Dans le cadre de la programmation de la Rose des Vents, la Condition Publique à Roubaix accueillait le mercredi 19 et le jeudi 20 octobre 2022, la pièce Sonoma chorégraphiée par Marcos Morau pour neuf danseuses. Marcos Morau crée en 2005 le collectif La Véronal composé d’artistes de différents champs artistiques.

Sonoma, un Hommage aux Ballets Russes

Les neuf danseuses du spectacle livrent, en chœur, leur souffrance, leur révolte mais aussi leur soumission. Comment s’affranchir de la charge des coutumes qui pourtant apparait comme une fatalité ? L’esthétique et le propos de Sonoma ressemblent à la pièce Noces chorégraphiée par Bronislava Nijinska en 1923 sur une musique de Igor Stravinsky.
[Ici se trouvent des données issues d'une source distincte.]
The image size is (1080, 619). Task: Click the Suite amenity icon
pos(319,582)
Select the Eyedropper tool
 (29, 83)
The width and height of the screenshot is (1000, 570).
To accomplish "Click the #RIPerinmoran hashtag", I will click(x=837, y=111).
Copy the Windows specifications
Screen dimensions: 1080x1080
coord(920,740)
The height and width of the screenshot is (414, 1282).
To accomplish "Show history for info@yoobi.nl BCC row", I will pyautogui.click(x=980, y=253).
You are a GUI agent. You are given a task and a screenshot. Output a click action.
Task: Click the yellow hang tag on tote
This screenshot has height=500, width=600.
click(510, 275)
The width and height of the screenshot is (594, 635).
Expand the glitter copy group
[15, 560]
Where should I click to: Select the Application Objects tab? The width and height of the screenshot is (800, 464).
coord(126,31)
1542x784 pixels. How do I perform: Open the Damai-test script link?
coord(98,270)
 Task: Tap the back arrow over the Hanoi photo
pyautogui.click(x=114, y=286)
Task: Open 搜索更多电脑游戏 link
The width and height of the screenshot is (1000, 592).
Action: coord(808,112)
Créés à presque cent ans d'écart, les deux spectacles retracent le poids de la tradition incarné par une musique martelante et des chants folkloriques ainsi que par des costumes traditionnels austères. La danse illustre des rites propitiatoires renforçant ou assujettissant la cohésion de la communauté. Au milieu du spectacle, sur la musique de Claude Debussy avec pour toile de fond un paysage et des animaux sauvages, les danseuses évoquent l’animalité, l’érotisme et la sensualité des groupes de nymphes de l’Après-midi d’un Faune (1912) chorégraphié par Vaslav Nijinski, frère de Nijinska. Certains mouvements renvoient à ceux du Sacre du Printemps de Nijinski et Stravinsky symbolisant l’importance du rite dans les micro-sociétés. Qu’il s’agisse de Noces ou du Sacre du Printemps, les deux ballets racontent le sacrifice d’une femme à travers le mariage ou à travers le rite. Marcos Morau ne fait pas subtilement allusion à ces ballets révolutionnaires par hasard.

Entre tradition et insurrection au féminin

Dans un décor contrasté, entre pénombre et lumière, les danseuses sont-elles des sorcières, des pleureuses, des amazones ou des pantins ? Sur un rythme frénétique, les neuf interprètes de Sonoma offrent une danse picturale colorée de nuances psychologiques. Le corps se crispe et se fige dans une expression évoquant l’aliénation et l’étranger. Il s’adonne à une attirance pour l’irrationnel. La symétrie des gestes et des placements dans l’espace, en miroir, en canon ou en cascade font apparaitre des formes géométriques étudiées. Les dislocations corporelles, les gestes automatiques répétés, les saccades et les contractures figurent le fantasme du corps morcelé, de la désintégration et du démembrement. Sonoma est une une chorégraphie électrisante qui nous a laissés littéralement pantois.